What you will do :: According to the article on the Ralph Armstrong settlement, in what year did Armstrong file his federal civil rights lawsuit?

Text block ::
Secrecy of $1M settlement questioned

County cuts deal with Ralph Armstrong
Secrecy of $1M settlement questioned

Officials in Dane County have signed off on a secret $1 million legal settlement with a man whose murder conviction was overturned in 2005.

Dane County represented former prosector John Norsetter in a case brought by Ralph Armstrong, a man originally convicted of killing Cherise Kamps in 1980.

Armstrong’s case was overturned in 2005 over questions about DNA evidence and in 2009, a Dane County judge threw out the case completely. Norsetter was accused of not reporting a possible confession in the case, as well as allegedly destroying evidence that could have been re-tested.

Armstrong filed a federal civil rights lawsuit in 2012, alleging misconduct by Norsetter as well as by a Madison Police Department detective and a state DNA analyst, claiming they destroyed evidence that could have exonerated him.

Attorneys with Dane County, the city of Madison and the Wisconsin Department of Justice settled the case earlier this year, awarding Armstrong a total of $1.75 million.

Information shown ::
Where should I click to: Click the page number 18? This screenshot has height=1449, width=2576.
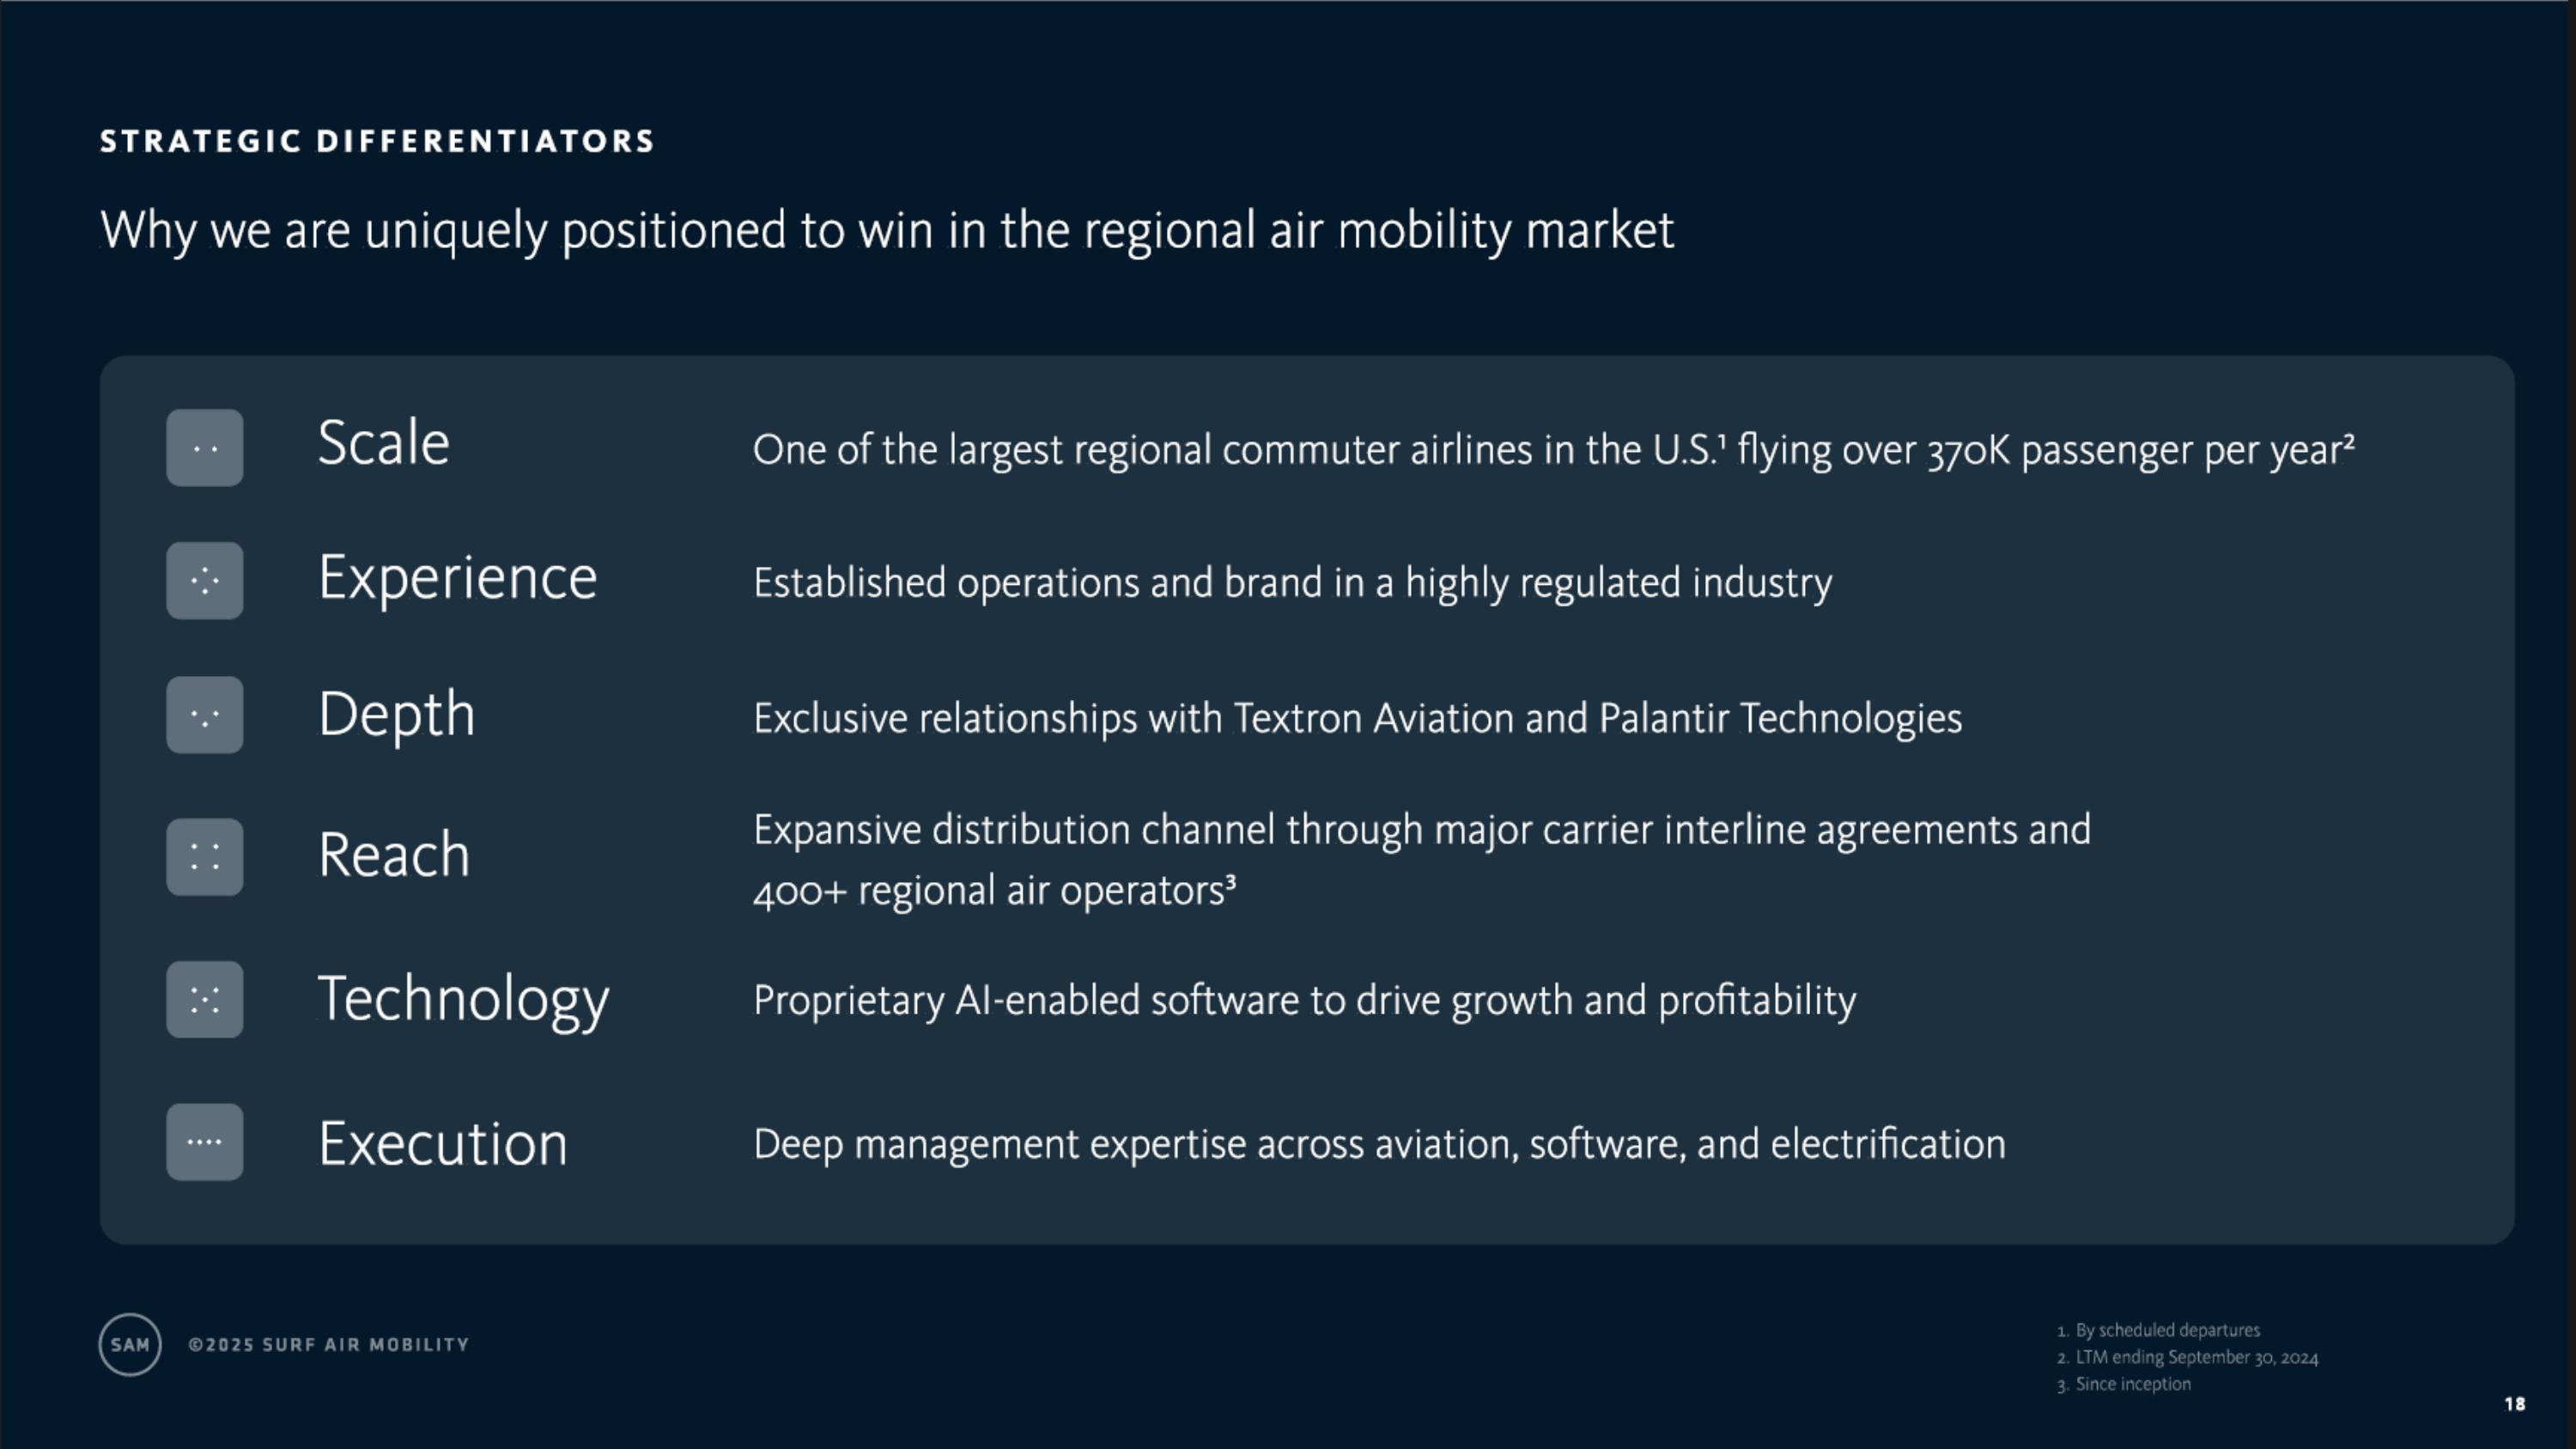pos(2514,1404)

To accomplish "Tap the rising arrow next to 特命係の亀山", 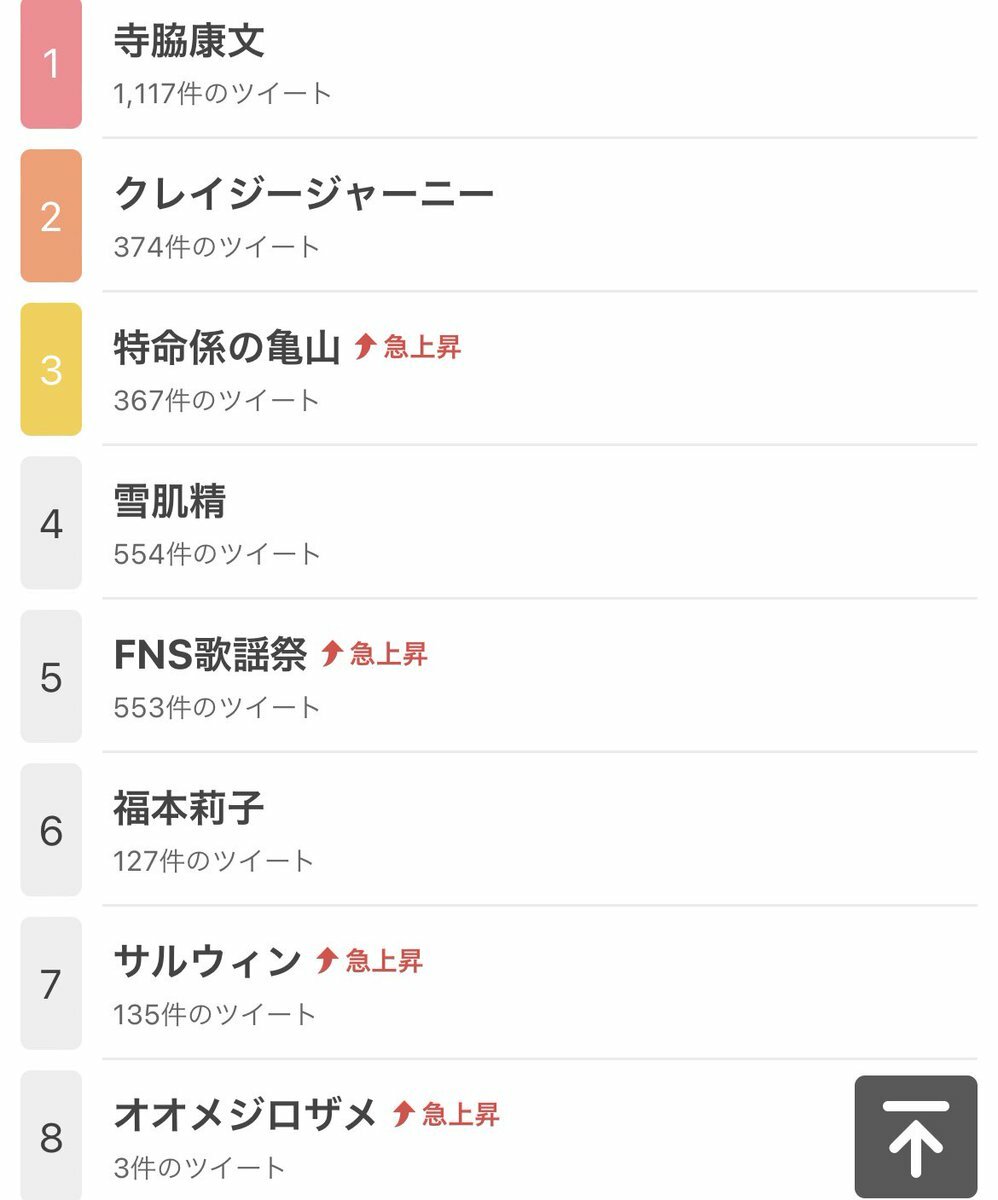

Response area :: 2012